In a randomized trial, researchers would choose a set of schools and then separate them into two groups. The groups would be similar in every respect except for the fact that one would receive new textbooks and one wouldn’t. With a test like this, as Vinod Thomas, the head of independent evaluation at the World Bank, says: “You can be much more accurate and much more clear about the effect of a programme.”
The approach can sound cruel, because researchers knowingly deny help to some of the people they’re studying. But what, really, is the alternative? It’s not as if someone has offered to buy new textbooks for every child in the world. With a randomized study, you at least learn whether your aid money is well spent.
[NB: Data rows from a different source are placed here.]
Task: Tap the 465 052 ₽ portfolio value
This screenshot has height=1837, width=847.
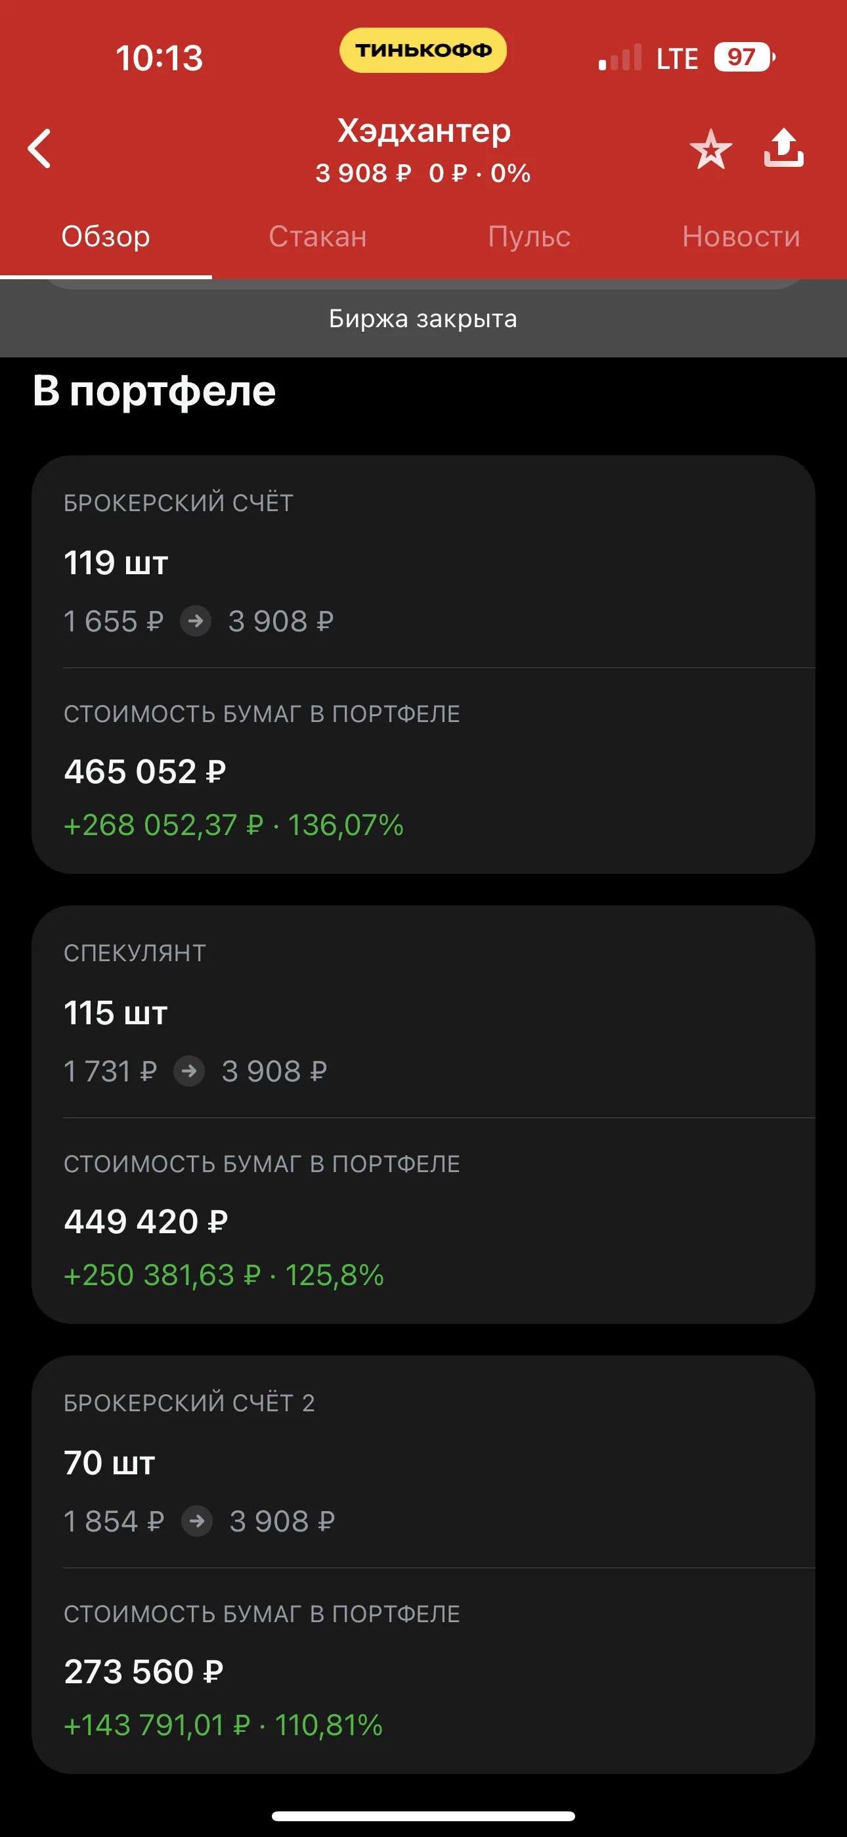Action: 145,772
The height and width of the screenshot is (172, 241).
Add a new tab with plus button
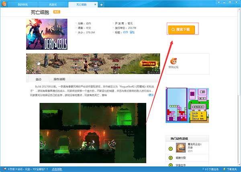(x=102, y=4)
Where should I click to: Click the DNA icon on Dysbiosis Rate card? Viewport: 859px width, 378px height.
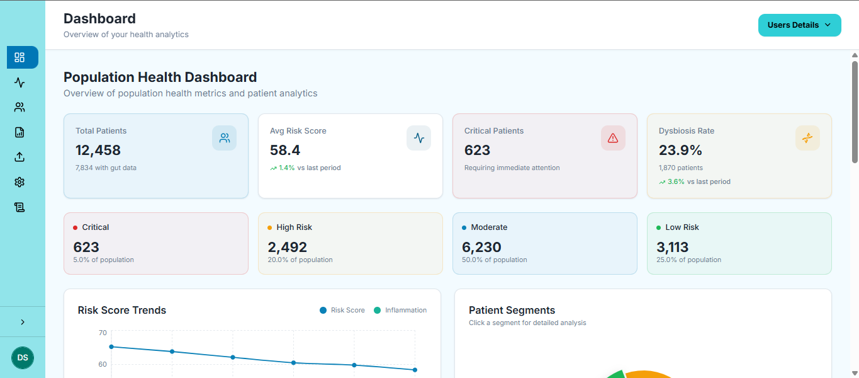[807, 138]
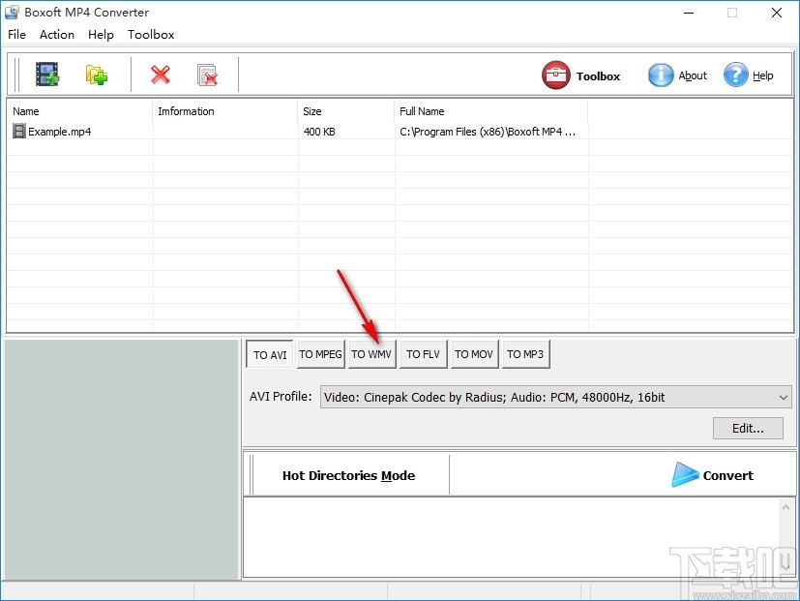Select the TO WMV tab
Viewport: 800px width, 601px height.
tap(371, 354)
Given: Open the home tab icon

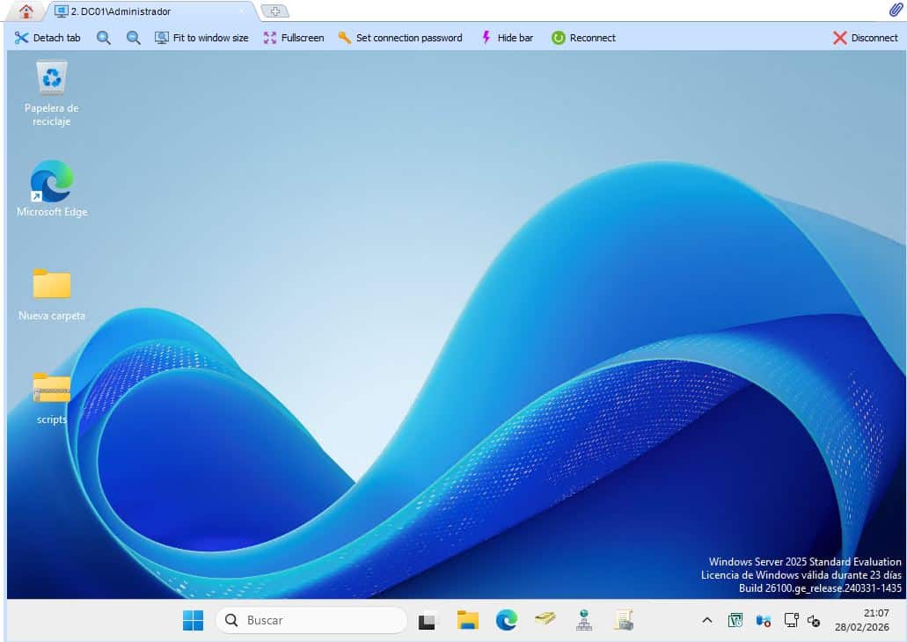Looking at the screenshot, I should tap(26, 11).

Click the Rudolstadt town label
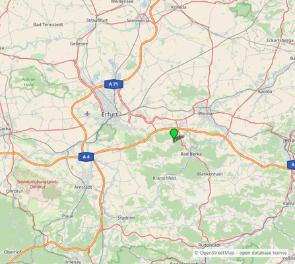209,245
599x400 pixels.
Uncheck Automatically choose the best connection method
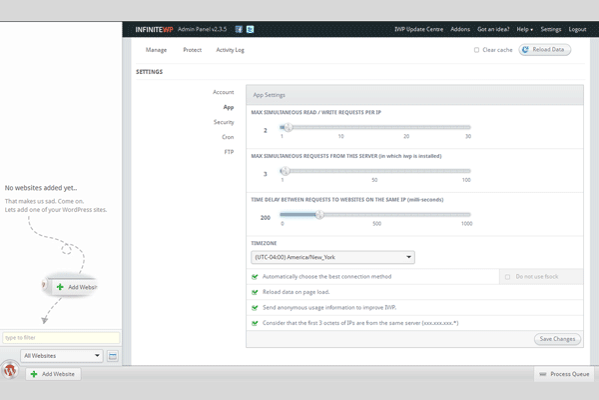256,276
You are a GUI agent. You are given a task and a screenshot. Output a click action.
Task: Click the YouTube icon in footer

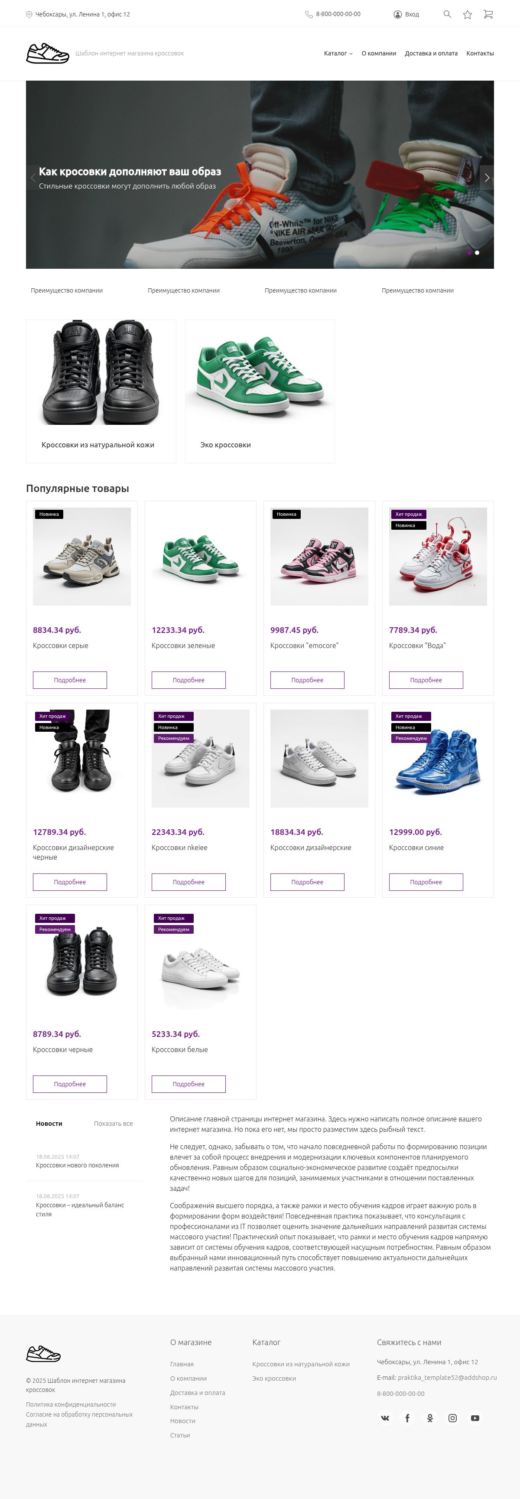point(475,1418)

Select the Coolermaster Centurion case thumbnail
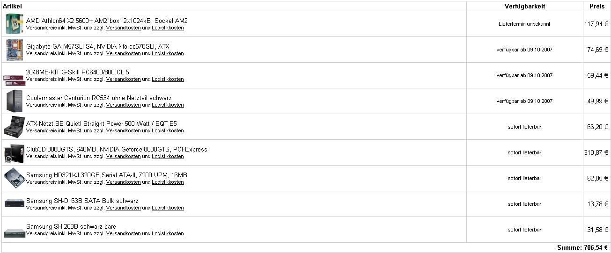pos(15,101)
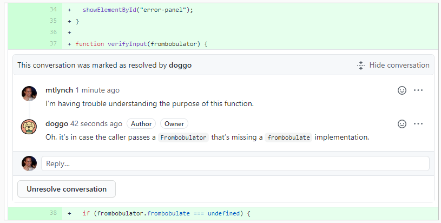The width and height of the screenshot is (441, 223).
Task: Open options menu for mtlynch's comment
Action: pos(418,90)
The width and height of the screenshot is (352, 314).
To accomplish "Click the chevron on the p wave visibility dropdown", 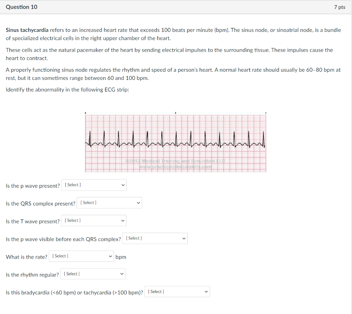I will [184, 238].
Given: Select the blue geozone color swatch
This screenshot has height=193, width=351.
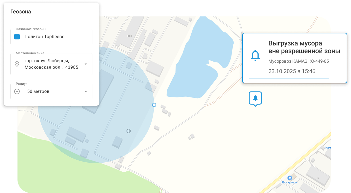Looking at the screenshot, I should (17, 36).
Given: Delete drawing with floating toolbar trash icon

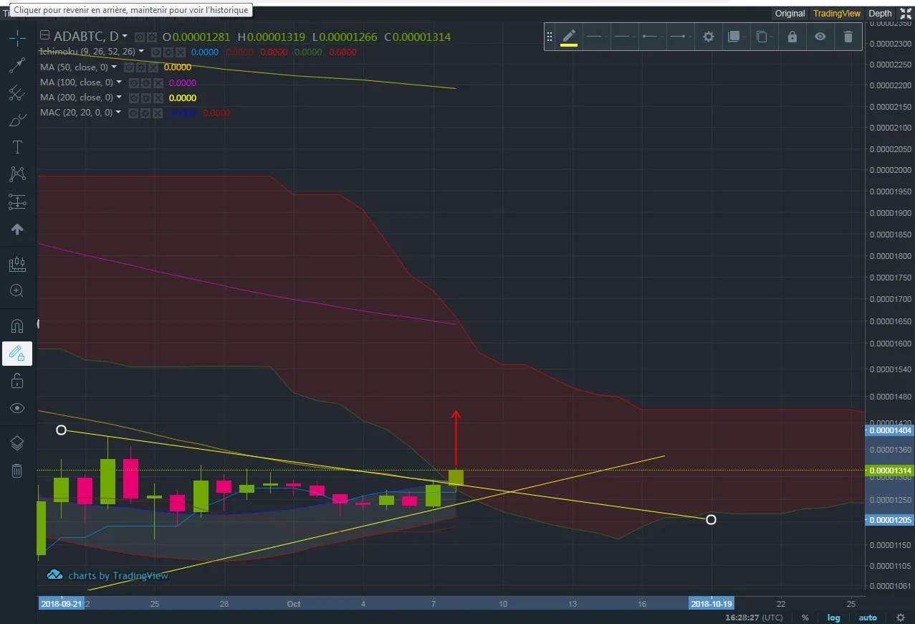Looking at the screenshot, I should coord(848,37).
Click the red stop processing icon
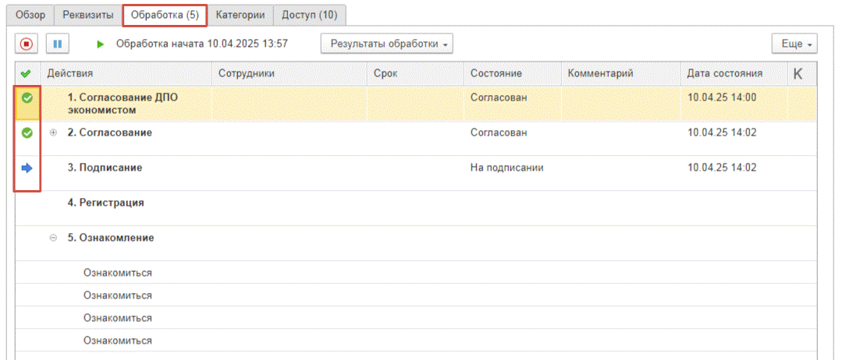 (27, 44)
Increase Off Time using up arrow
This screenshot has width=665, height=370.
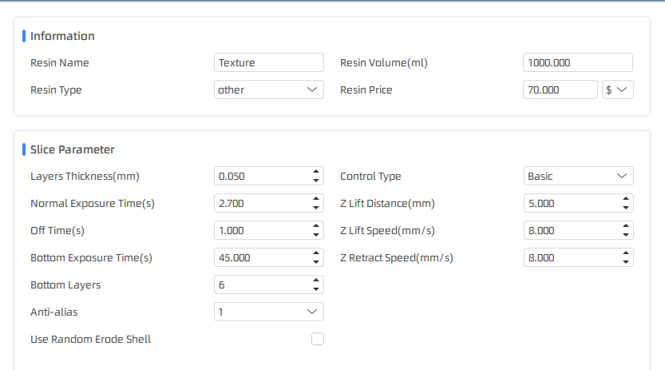click(316, 225)
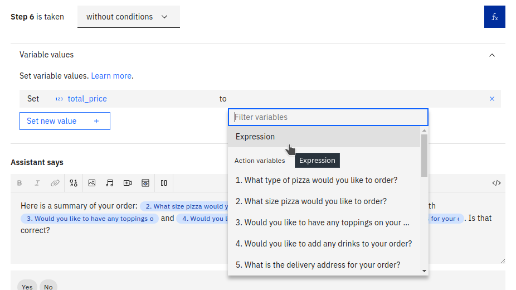Add an image to the response
The height and width of the screenshot is (290, 516).
(x=92, y=183)
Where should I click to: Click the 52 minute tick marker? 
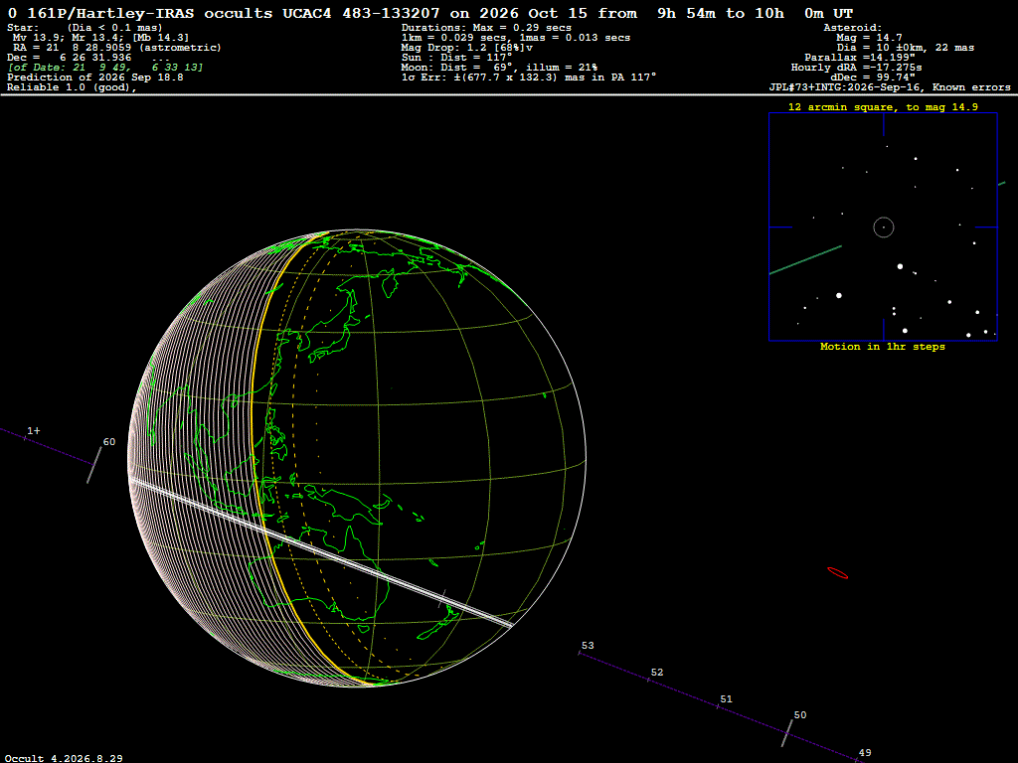click(x=648, y=679)
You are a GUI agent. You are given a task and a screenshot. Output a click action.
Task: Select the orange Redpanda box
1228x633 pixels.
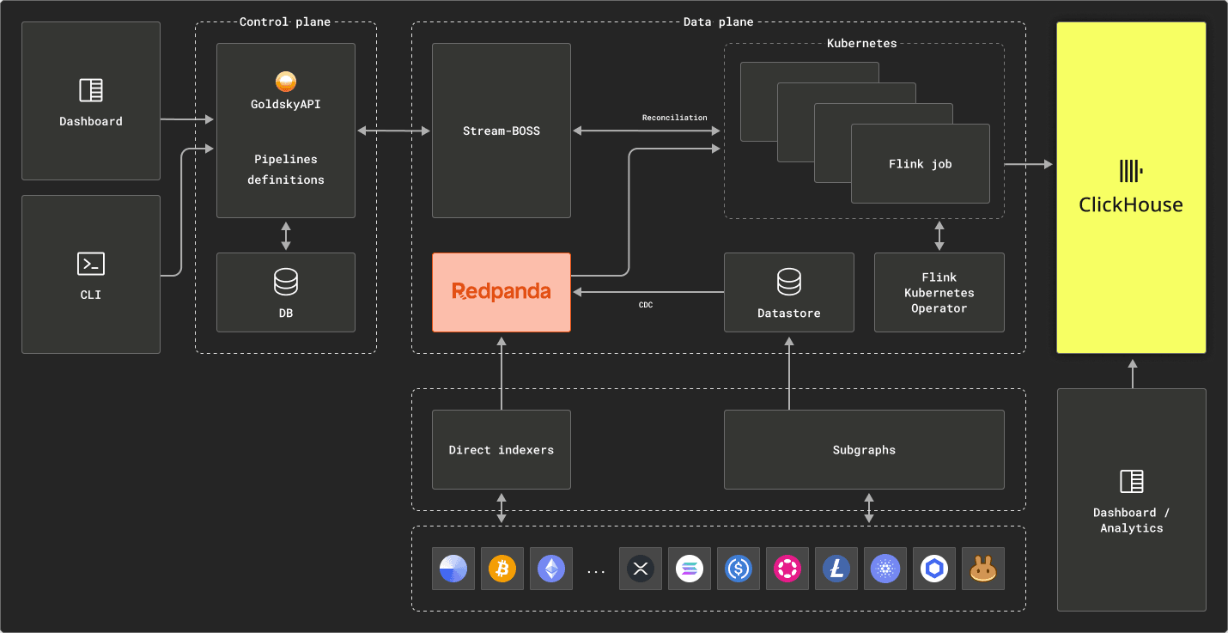tap(502, 292)

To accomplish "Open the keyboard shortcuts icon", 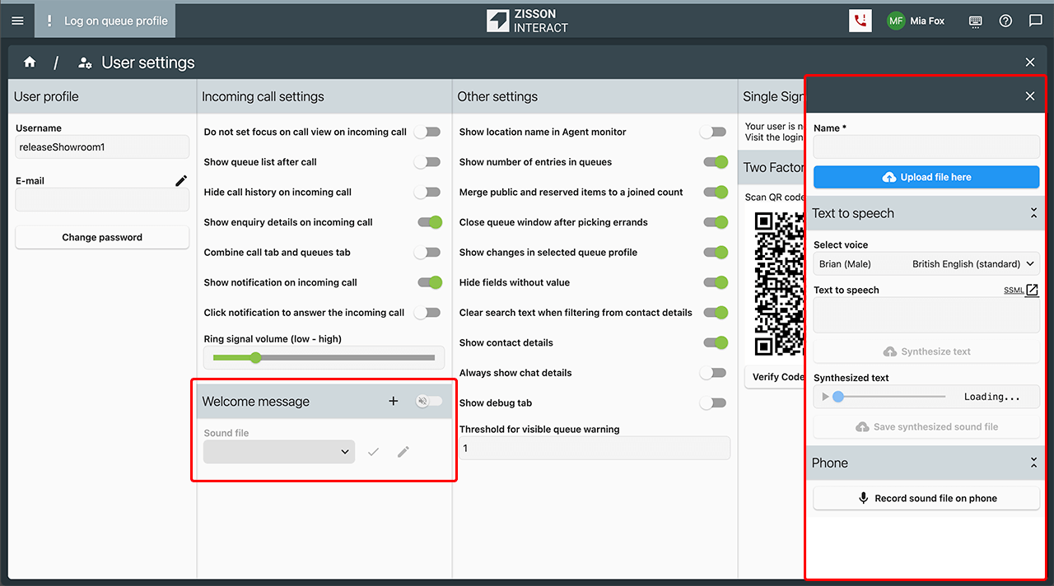I will tap(975, 21).
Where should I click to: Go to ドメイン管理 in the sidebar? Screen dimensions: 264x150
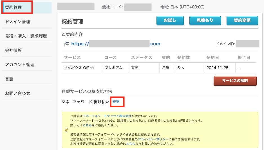pos(17,22)

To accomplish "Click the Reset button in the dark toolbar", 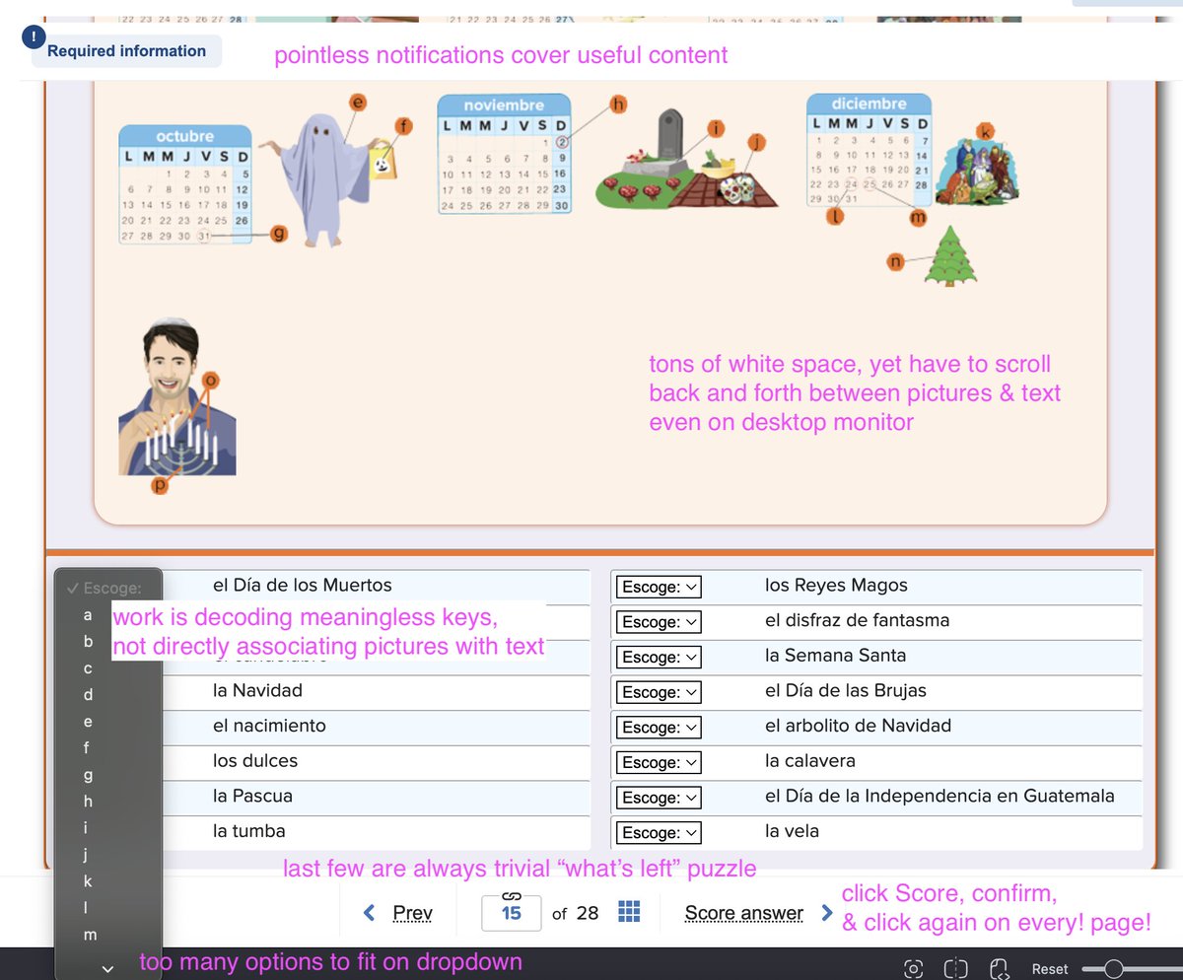I will tap(1049, 969).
Duflo, who’s 35, and Banerjee, 46, came to economics from opposite ends of the intellectual spectrum. Duflo was studying history at the Ecole Normale Superieure, one of the most prestigious colleges in France, when she decided that the more scientific approach of economics offered a better way to address global poverty. Banerjee dropped out of the similarly prestigious Indian Statistical Institute after two-and-a-half months of studying maths; he found the subject too abstract.
By 2003, they were both working on development at MIT. At the time, randomized trials were becoming more popular in the US, but they were still fairly rare in the developing world. So, along with Sendhil Mullainathan, a colleague, Duflo and Banerjee founded the lab. (It’s named for the father of an MIT alumnus, who owned the exclusive right to sell Toyotas in Saudi Arabia.) Day to day, the lab is now run by Rachel Glennerster, who came from the International Monetary Fund, and it has become a magnet for some of the world’s best development economists, including Marianne Bertrand, Michael Kremer and Edward Miguel.
Kremer and two other economists, in fact, did the textbook experiment—and found that textbooks didn’t improve test scores or graduation rates in rural western Kenya. (The students were probably too diverse, in terms of preparation and even language, to be helped by a single curriculum.) On the other hand, another randomized trial in the same part of Kenya found that treating children for intestinal worms did lift school performance. That study has led to an expansion of deworming programmes and, as Alan Krueger of Princeton says, is “probably improving millions of lives.”
Banerjee estimates, very conservatively, that $11 billion a year—out of roughly $100 billion in annual development aid worldwide—could be spent on programmes that have been proved to work. Unfortunately, nowhere near $11 billion is being spent on such programmes.
“Right now, we don’t have a lot of things that have been taken up by the policy world,” he said. “But the policy lag is usually substantial. Now that we have a lot more results, I expect that in the next 10 years we will have a lot more impact.”
Banerjee and Duflo may not be a modern-day Keynes or Friedman. But they have still managed to do something rather profound. They have brought together the best of the new economics and the best of the old.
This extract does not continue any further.